Start

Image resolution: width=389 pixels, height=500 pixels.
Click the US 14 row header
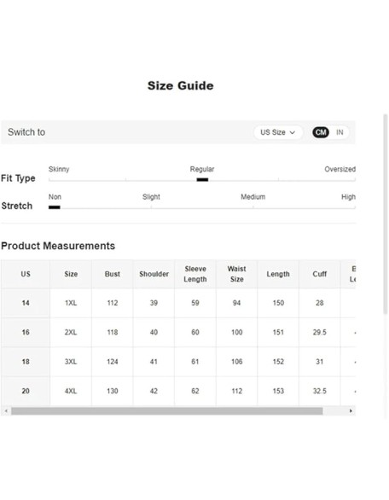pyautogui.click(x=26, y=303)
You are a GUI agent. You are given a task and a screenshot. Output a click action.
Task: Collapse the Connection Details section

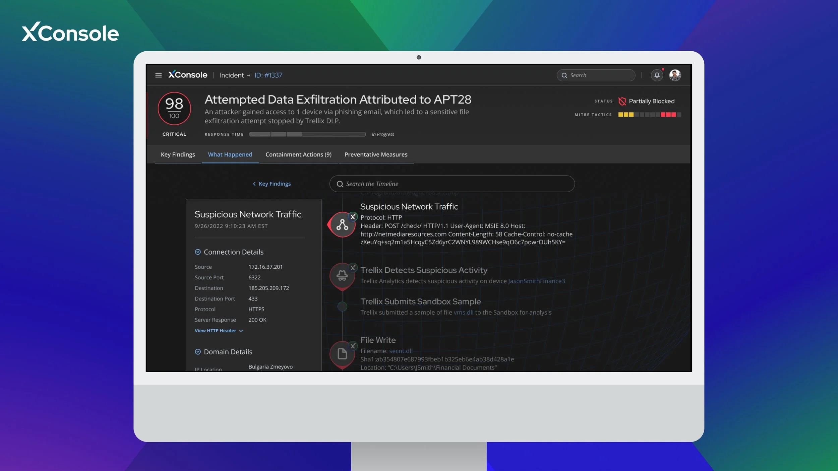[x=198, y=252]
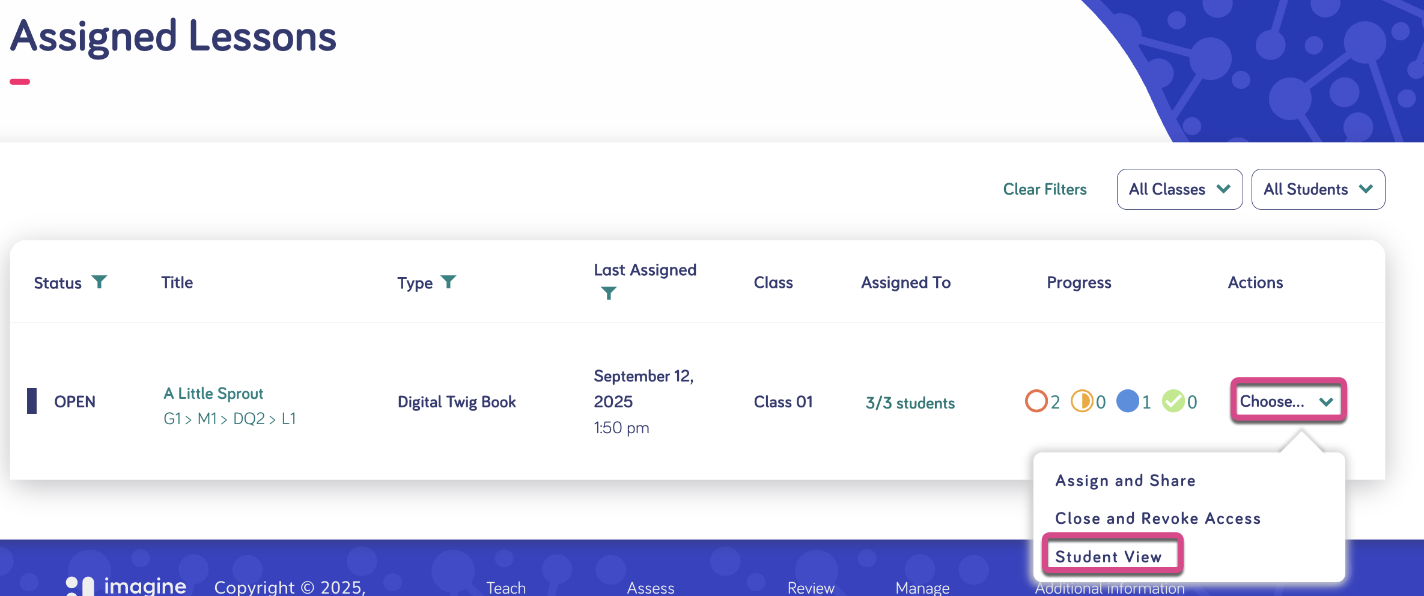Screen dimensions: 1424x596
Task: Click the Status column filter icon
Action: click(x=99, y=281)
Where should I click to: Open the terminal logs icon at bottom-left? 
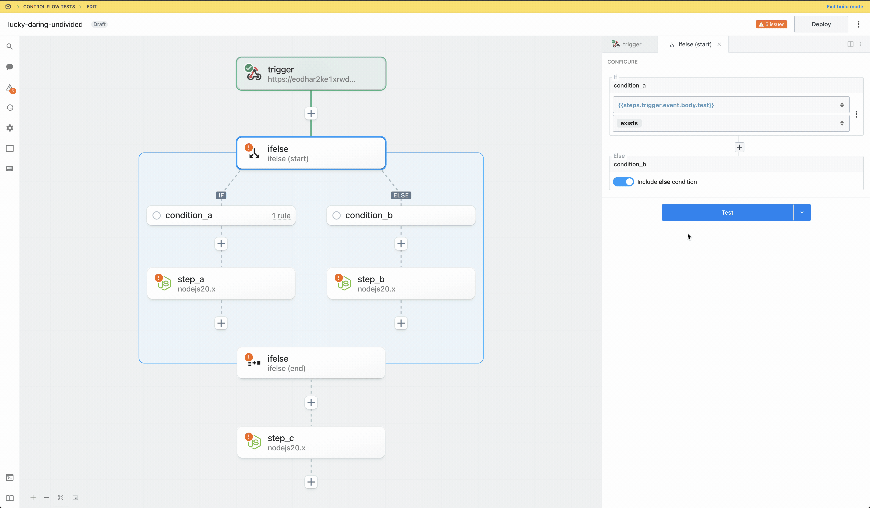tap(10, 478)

End

TASK REQUIREMENTS
Reproduce all of the material above word for word, omitting the pictures.

THE RESPONSE
Image resolution: width=389 pixels, height=500 pixels.
Click the US 14 row header
pyautogui.click(x=26, y=303)
You are a GUI agent. You are given a task and a screenshot. Output a click action.
Task: Collapse the Connection Details section

[x=198, y=252]
Screen dimensions: 1424x596
Task: Click the Status column filter icon
Action: click(x=99, y=281)
Where should I click to: Open the terminal logs icon at bottom-left? 
tap(10, 478)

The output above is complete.